■ **Saved entries**

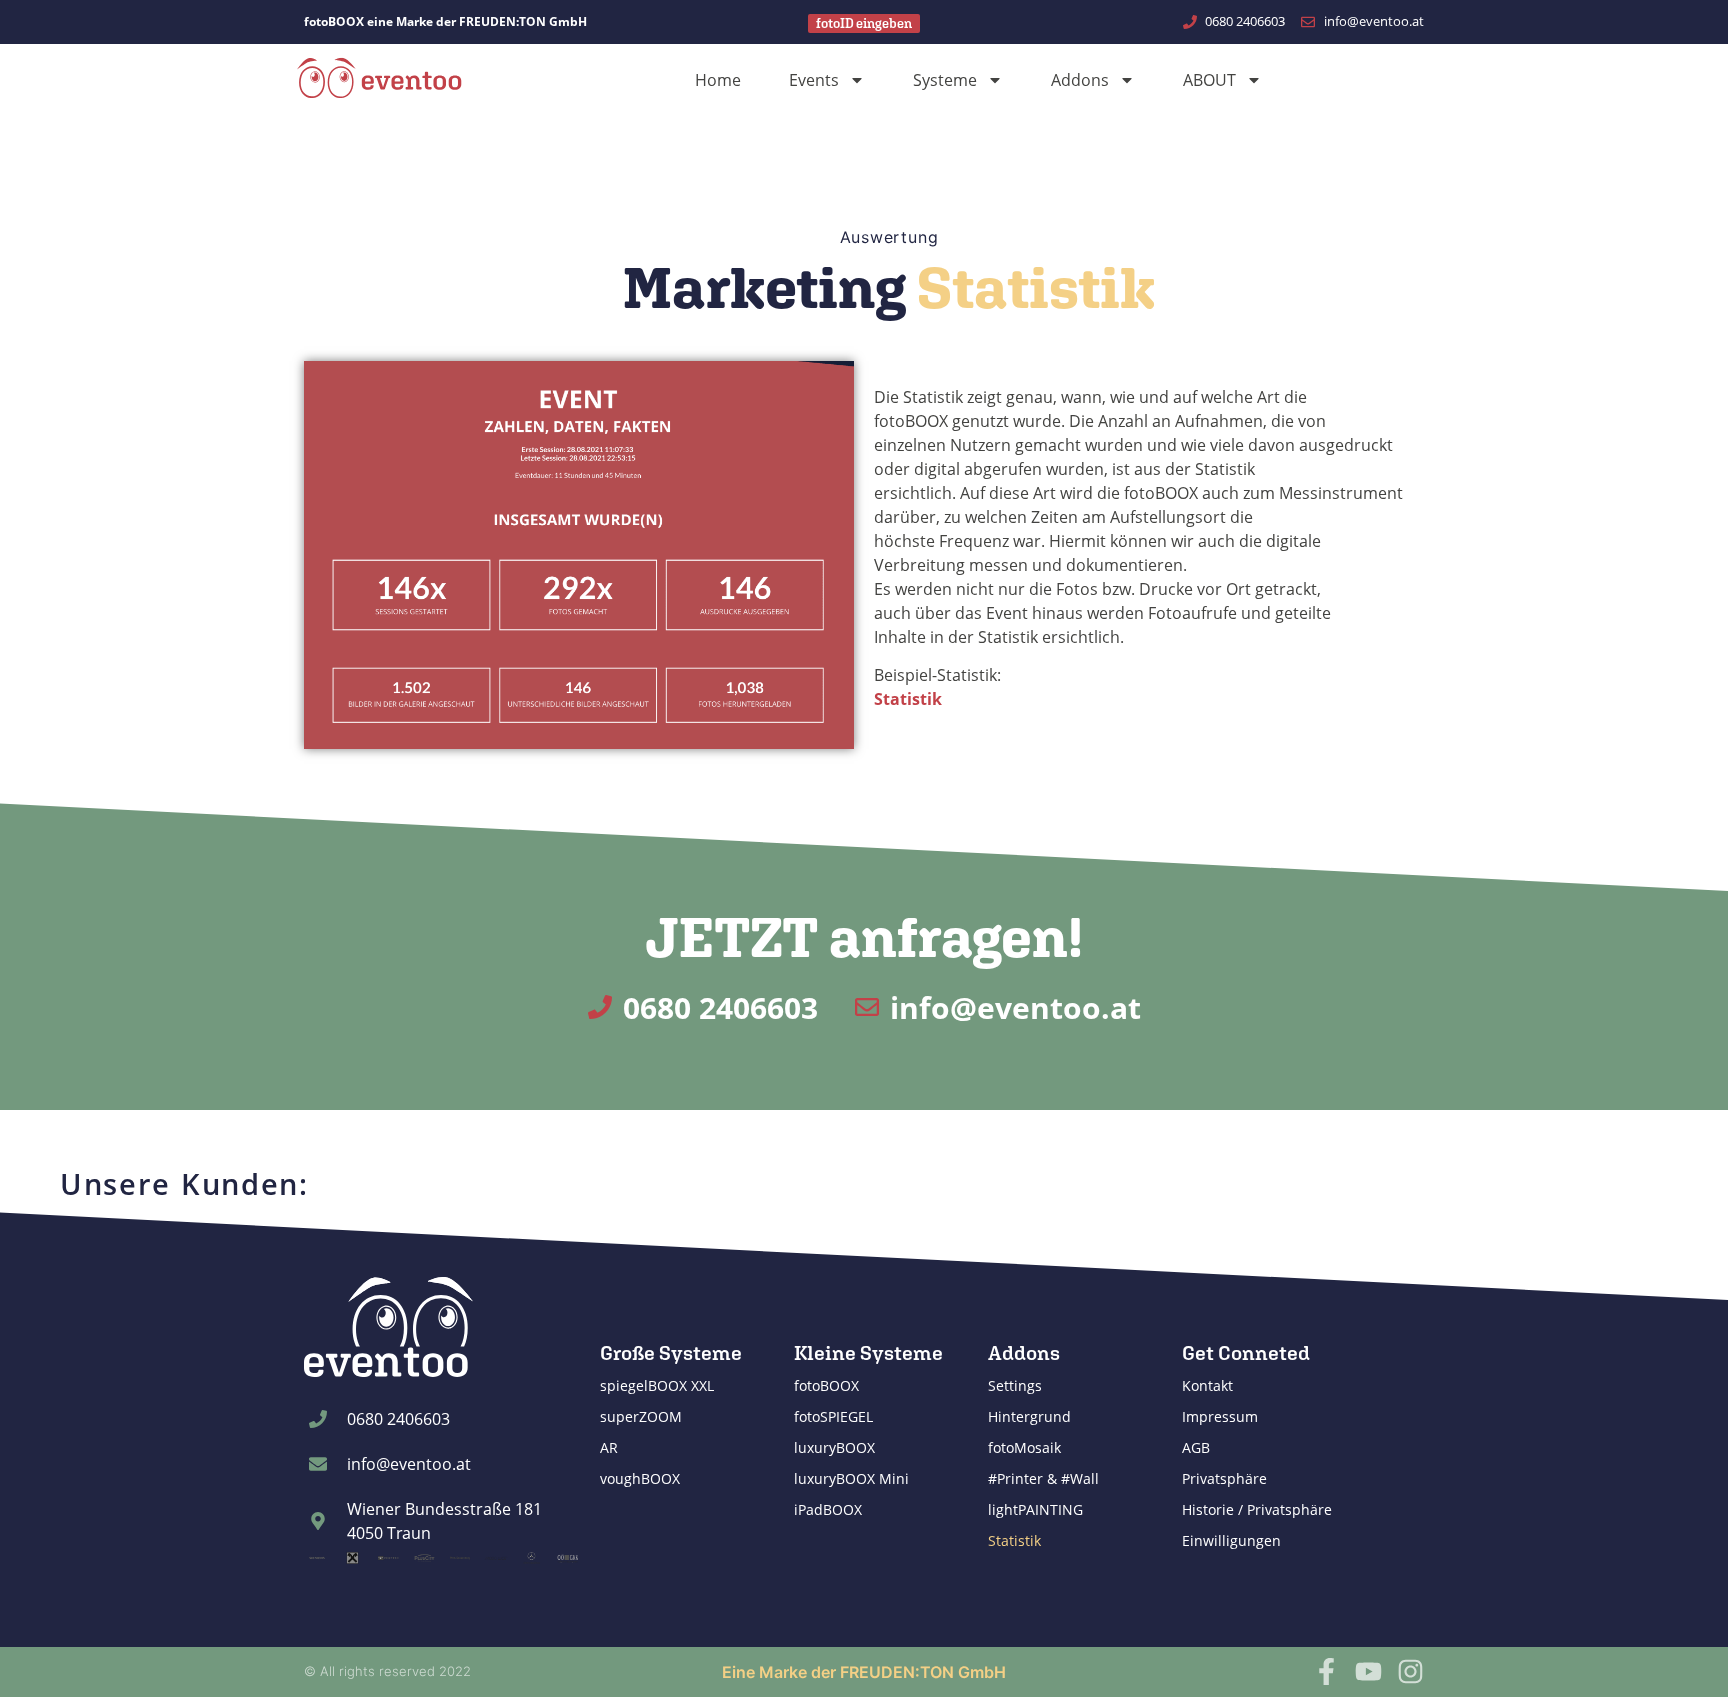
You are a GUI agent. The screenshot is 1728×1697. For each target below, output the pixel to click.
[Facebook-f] (1326, 1671)
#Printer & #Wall (1043, 1478)
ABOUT (1209, 80)
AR (609, 1447)
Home (718, 80)
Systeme (945, 80)
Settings (1015, 1385)
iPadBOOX (828, 1509)
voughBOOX (640, 1478)
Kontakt (1207, 1385)
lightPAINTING (1035, 1509)
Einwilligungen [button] (1231, 1540)
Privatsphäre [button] (1224, 1478)
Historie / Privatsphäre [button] (1257, 1509)
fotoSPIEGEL (833, 1416)
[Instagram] (1410, 1671)
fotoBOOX (826, 1385)
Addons (1080, 80)
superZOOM (641, 1416)
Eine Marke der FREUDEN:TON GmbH (864, 1672)
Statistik (1014, 1540)
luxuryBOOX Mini (851, 1478)
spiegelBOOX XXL (657, 1385)
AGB (1196, 1447)
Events (814, 80)
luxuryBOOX (834, 1447)
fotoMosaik (1024, 1447)
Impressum (1220, 1416)
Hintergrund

■ **WHAT IS BEING ASKED**
Set every entry down again exactly as written, and omit the images.

■ **EXPECTED OUTPUT**
You are a GUI agent. The screenshot is 1728×1697. For each target below, output the pixel to click.
[Facebook-f] (1326, 1671)
#Printer & #Wall (1043, 1478)
ABOUT (1209, 80)
AR (609, 1447)
Home (718, 80)
Systeme (945, 80)
Settings (1015, 1385)
iPadBOOX (828, 1509)
voughBOOX (640, 1478)
Kontakt (1207, 1385)
lightPAINTING (1035, 1509)
Einwilligungen [button] (1231, 1540)
Privatsphäre [button] (1224, 1478)
Historie / Privatsphäre [button] (1257, 1509)
fotoSPIEGEL (833, 1416)
[Instagram] (1410, 1671)
fotoBOOX (826, 1385)
Addons (1080, 80)
superZOOM (641, 1416)
Eine Marke der FREUDEN:TON GmbH (864, 1672)
Statistik (1014, 1540)
luxuryBOOX Mini (851, 1478)
spiegelBOOX XXL (657, 1385)
AGB (1196, 1447)
Events (814, 80)
luxuryBOOX (834, 1447)
fotoMosaik (1024, 1447)
Impressum (1220, 1416)
Hintergrund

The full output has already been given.